The director elevates dialecticism to a structural leitmotif, mostly in the form of dichotomies, whether it is for Nora and her husband Phillip, Austria or Slovakia, happiness and unhappiness, freedom and prison, happy family versus broken family, rationality versus instincts and so on. Despite the binaries, the director eschews a black and white approach, remaining non-judgmental towards the characters and their choices, sparing the film the painful conversion into a morality play. Freedom is anything but a morality play.
Moreover, Speckenbach curiously toys with the story's timeline, rearranging the plot to achieve greater impact and suspense. Assembled into three episodic blocks, the three-act structure does not feel formulaic, due to Speckenbach´s immersive storytelling, enhanced by Tilo Hauke's cinematography with saturated colors.
In fact, the three-act structure relates to the non-judgmental approach the filmmaker assumes, enabling him to position thesis and antithesis in the first two acts. He introduces synthesis, not as a third-act revelation, but as a cipher to be decoded by viewers. The director does not condemn nor condone the behavior of his characters but rather uses their actions to observe the possibilities and outcomes.
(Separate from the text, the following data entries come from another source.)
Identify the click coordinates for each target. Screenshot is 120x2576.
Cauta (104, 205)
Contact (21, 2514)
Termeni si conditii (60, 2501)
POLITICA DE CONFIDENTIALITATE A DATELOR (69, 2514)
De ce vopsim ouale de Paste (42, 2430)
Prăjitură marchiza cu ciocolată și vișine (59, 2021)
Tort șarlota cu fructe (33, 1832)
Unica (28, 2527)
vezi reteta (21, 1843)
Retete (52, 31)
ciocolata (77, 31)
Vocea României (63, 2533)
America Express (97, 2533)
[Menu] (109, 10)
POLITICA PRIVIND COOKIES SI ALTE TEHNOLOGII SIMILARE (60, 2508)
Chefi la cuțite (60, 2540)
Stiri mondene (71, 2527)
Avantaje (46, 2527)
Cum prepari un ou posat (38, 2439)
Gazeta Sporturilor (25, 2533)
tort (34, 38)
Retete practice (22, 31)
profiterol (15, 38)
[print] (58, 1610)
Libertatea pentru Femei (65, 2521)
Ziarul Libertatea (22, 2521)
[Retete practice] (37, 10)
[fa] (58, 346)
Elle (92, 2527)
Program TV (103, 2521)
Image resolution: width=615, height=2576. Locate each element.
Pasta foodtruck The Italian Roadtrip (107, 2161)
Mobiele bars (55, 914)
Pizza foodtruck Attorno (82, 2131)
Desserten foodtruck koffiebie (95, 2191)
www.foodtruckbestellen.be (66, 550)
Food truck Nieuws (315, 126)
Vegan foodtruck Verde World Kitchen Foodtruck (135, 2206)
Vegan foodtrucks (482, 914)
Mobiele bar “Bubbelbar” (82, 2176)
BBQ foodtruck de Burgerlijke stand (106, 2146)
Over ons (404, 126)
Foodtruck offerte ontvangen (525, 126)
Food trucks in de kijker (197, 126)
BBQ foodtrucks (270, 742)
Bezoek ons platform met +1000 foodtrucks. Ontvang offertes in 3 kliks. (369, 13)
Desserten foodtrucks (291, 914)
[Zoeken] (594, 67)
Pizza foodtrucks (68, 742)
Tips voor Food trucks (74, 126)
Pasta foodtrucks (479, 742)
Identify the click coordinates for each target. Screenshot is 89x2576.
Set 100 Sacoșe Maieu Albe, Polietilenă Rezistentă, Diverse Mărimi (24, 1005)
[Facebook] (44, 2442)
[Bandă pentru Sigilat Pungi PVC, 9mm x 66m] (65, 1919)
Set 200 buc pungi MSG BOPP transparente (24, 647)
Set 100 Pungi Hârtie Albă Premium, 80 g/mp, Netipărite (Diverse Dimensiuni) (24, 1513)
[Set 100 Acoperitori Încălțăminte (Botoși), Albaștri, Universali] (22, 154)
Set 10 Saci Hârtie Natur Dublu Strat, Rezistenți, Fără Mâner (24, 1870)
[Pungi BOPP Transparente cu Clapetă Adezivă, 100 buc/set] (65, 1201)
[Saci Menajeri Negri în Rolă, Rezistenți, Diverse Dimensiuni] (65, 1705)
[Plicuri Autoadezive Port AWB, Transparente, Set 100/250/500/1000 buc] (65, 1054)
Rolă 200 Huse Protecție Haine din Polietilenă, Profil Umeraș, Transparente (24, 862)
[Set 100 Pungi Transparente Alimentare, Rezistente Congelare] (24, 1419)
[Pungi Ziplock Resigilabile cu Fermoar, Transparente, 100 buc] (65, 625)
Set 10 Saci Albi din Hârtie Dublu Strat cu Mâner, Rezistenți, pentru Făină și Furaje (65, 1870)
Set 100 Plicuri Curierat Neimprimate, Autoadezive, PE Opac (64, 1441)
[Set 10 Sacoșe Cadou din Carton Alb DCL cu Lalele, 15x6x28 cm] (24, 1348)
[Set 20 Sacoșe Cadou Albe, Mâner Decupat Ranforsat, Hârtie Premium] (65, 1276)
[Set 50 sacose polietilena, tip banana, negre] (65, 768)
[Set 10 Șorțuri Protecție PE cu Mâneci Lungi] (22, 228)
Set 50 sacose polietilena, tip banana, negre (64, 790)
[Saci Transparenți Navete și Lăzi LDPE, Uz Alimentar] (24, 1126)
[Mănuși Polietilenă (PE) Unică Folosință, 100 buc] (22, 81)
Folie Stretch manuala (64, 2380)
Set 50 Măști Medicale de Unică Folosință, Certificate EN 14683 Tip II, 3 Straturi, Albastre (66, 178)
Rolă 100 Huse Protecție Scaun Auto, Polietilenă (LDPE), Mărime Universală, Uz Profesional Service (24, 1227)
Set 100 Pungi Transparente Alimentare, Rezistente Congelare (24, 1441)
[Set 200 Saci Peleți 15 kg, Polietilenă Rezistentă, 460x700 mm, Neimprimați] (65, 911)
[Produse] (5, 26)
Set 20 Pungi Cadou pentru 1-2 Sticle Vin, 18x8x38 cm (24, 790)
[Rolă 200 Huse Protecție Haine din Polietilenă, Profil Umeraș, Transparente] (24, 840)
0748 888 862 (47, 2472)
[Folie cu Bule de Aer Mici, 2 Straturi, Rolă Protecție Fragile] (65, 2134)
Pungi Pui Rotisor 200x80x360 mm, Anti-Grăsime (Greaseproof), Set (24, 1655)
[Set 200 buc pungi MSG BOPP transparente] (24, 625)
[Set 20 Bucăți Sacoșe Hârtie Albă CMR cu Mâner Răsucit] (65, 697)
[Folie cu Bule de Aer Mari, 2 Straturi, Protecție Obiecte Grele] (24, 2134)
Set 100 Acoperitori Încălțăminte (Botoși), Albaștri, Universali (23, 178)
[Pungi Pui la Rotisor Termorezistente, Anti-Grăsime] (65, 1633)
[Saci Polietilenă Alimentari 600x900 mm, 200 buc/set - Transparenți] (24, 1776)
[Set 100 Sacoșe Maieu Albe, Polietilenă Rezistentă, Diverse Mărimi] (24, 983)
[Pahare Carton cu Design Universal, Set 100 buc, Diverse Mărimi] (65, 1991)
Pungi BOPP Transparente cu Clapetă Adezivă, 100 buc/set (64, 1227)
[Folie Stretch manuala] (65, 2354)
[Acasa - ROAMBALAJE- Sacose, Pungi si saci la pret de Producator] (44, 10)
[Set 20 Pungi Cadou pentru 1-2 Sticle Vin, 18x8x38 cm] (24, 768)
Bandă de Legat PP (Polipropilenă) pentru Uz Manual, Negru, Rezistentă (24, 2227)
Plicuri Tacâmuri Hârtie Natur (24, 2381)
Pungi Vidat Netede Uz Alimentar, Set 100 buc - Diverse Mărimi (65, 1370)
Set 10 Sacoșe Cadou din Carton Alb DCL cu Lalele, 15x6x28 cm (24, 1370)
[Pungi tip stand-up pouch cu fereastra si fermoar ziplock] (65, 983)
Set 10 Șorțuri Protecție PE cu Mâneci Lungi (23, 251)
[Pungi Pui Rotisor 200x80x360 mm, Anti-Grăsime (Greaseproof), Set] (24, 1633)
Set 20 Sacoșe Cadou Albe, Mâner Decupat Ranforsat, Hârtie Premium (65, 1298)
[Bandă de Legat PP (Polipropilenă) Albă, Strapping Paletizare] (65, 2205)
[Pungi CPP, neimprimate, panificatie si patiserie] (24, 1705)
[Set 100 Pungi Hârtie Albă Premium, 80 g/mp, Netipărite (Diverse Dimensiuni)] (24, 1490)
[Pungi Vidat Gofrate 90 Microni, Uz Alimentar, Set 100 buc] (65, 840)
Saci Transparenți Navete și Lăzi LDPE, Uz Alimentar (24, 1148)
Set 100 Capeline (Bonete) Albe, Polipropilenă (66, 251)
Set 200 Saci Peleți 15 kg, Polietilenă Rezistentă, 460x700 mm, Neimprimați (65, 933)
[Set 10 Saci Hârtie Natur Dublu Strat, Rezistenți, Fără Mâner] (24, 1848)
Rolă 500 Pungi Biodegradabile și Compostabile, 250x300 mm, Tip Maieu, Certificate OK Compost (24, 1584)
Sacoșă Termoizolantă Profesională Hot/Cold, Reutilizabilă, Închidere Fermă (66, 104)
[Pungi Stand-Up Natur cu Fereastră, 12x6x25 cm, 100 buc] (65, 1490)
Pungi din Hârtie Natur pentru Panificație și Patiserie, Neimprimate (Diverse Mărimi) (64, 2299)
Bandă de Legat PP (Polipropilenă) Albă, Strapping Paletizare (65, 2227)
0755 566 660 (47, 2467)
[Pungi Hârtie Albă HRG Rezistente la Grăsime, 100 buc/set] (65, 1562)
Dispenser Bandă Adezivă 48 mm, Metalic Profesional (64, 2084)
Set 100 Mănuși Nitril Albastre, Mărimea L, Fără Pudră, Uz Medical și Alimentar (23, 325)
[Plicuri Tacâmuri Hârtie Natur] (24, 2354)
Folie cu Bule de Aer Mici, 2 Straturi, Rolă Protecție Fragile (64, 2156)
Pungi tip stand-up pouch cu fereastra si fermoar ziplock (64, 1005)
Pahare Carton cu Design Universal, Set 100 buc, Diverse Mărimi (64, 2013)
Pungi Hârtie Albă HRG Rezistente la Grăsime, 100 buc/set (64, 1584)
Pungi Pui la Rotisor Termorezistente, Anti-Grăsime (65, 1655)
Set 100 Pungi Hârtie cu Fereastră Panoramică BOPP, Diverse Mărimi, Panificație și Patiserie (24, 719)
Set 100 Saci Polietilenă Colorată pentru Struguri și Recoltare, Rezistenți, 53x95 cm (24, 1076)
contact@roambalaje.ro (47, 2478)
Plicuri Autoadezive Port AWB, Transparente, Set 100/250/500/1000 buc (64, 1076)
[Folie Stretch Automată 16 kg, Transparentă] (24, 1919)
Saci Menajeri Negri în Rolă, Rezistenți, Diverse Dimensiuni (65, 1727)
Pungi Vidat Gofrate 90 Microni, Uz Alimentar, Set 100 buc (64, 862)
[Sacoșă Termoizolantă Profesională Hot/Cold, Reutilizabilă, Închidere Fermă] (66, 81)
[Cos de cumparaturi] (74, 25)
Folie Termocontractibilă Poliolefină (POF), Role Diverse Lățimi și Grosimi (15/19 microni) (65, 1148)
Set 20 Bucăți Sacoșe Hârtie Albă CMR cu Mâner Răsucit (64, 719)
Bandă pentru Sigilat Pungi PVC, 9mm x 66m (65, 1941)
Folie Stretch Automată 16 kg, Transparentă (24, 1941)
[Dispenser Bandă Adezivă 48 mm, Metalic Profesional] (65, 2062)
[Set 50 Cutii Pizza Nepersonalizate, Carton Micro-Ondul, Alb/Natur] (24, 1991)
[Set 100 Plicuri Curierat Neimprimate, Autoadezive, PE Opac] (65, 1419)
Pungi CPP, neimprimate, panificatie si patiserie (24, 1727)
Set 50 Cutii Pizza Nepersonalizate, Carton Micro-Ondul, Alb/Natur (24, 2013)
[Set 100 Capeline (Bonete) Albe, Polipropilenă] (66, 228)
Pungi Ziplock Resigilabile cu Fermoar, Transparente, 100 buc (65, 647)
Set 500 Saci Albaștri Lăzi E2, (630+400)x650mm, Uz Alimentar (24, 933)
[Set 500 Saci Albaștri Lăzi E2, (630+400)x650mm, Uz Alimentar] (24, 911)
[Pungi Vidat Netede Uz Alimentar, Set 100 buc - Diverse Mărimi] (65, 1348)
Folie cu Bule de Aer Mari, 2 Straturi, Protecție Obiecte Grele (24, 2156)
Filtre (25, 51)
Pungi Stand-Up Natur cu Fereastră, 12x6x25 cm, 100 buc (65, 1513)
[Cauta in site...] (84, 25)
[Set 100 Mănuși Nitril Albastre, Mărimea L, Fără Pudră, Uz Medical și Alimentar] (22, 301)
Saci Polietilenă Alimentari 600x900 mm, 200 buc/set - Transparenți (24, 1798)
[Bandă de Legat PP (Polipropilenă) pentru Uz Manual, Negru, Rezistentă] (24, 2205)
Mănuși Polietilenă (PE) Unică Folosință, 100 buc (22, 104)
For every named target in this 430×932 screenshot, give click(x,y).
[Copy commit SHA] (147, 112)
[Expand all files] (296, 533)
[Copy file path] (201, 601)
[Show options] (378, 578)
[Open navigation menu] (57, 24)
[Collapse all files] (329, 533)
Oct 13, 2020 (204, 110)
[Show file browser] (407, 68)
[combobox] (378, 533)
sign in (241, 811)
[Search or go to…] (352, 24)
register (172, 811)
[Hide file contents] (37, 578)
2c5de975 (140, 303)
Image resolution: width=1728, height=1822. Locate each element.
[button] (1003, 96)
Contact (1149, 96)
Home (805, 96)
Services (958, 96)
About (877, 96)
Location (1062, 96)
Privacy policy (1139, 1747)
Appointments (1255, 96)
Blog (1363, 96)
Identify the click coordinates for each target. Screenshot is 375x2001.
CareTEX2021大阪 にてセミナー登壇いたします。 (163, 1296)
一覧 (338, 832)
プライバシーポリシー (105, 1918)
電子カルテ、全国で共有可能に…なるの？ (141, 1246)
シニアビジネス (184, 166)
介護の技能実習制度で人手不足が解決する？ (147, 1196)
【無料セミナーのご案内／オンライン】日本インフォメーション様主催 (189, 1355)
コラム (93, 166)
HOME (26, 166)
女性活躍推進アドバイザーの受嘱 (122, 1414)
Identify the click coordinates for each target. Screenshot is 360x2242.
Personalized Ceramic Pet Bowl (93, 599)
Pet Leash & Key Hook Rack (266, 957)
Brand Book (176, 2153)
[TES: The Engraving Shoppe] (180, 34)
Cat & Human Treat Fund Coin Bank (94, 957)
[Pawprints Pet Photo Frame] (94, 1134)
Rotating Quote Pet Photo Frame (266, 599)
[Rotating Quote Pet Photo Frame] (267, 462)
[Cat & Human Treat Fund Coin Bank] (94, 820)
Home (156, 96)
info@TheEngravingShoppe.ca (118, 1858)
The raw and vivid camera style oozes into the film's overall poetics, contributing heavily to the naturalistic feel. In the sync with foreshadowed dichotomies, the approach contaminates the form. The psychological drama with inconspicuous social digressions becomes enveloped in a docu-like realism, tainted with moments of magic realism and dream imagery. It's crowned by the final scene and a callback to an image from the beginning of the film, symbolically closing the circle and the narrative arc.
Regarding the formalistic experimentation, the director, who has considerable experience in video-art, employs projections on bodies in a pragmatic way of externalizing the mental whirlwinds of two leading characters. A technique common in theatre is approached by Speckenbach cautiously, resembling more of a visual attraction than a tool.
While Freedom contains numerous references to Henrik Ibsen's A Doll's House, the film is not a revision of the Norwegian master's play, though both authors share a knack for realism. Where Ibsen exercises critical realism, Speckenbach applies clinical realism in his observations of modern life, its complexities, ambiguities and, above all, a person's tumultuous struggle with herself and himself.